Suzanne Anton says the amendments to the Code will be introduced in the legislature next week.
Speaking to reporters on July 20, 2016, less than two weeks before Pride, Anton described the change to the Code as an easy but important step to ensure trans people know they’re protected by law.
“British Columbians need to know they are protected, regardless of gender identity,” she said.
The change means no one will be able to deny trans people work or accommodation based on their gender identity or expression in BC.
“All British Columbians need to know that kind of discrimination is not acceptable under the Human Rights Code,” Anton said.
It’s something of an about-face for the province’s senior legal officer.
Anton maintained as late as April 25 that “the law is crystal clear — transgendered people are protected.”
The BC government had said trans people are covered by prohibitions against sex-based discrimination already in the Human Rights Code.
But, Anton says, after meeting with trans people and their advocates, she understood their desire to see protections made more explicit by recognizing gender identity and gender expression expressly in the provincial code.
As a result, the code will now explicitly include the words “gender identity or expression.”
Anton says it’s important to name trans people in law to ensure all British Columbians know they’re protected.
"I’m overjoyed that these explicit protections will finally become law,” says gay Vancouver West End MLA Spencer Chandra Herbert.
Naming discrimination in the Human Rights Code is something Chandra Herbert has stressed for years. In fact, he tried four times to convince the BC Liberals to make this change. Four times they refused.

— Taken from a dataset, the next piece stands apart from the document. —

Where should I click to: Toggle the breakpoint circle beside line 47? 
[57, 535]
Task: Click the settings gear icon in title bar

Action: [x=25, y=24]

Until now.
“It is the right thing to do,” he says now. “I’m very pleased.”
“I’m so glad the government has listened to the strong voices of the transgender community,” he continues.
He calls the change a victory for BC’s trans community that has advocated for this change for so long.
Chandra Herbert says the trans community has faced immense discrimination for too long.
“This legislation will change that,” he says.
Asked if Liberal MLAs will be whipped — made to vote along party lines — or if the upcoming vote on the Human Rights Code addition will be up to members’ individual consciences, Anton says, ”our caucus is unified, and I expect the NDP is as well, in believing every British Columbian should be protected.”
The changes will align with human rights legislation across the country, including the federal government’s proposed bill to add gender identity and expression to the Canadian Human Rights Act, Anton says.
She stresses the change is not being made as a result of the province lagging behind the rest of the country in explicit protections until now.
“This decision is made independently in British Columbia,” Anton says.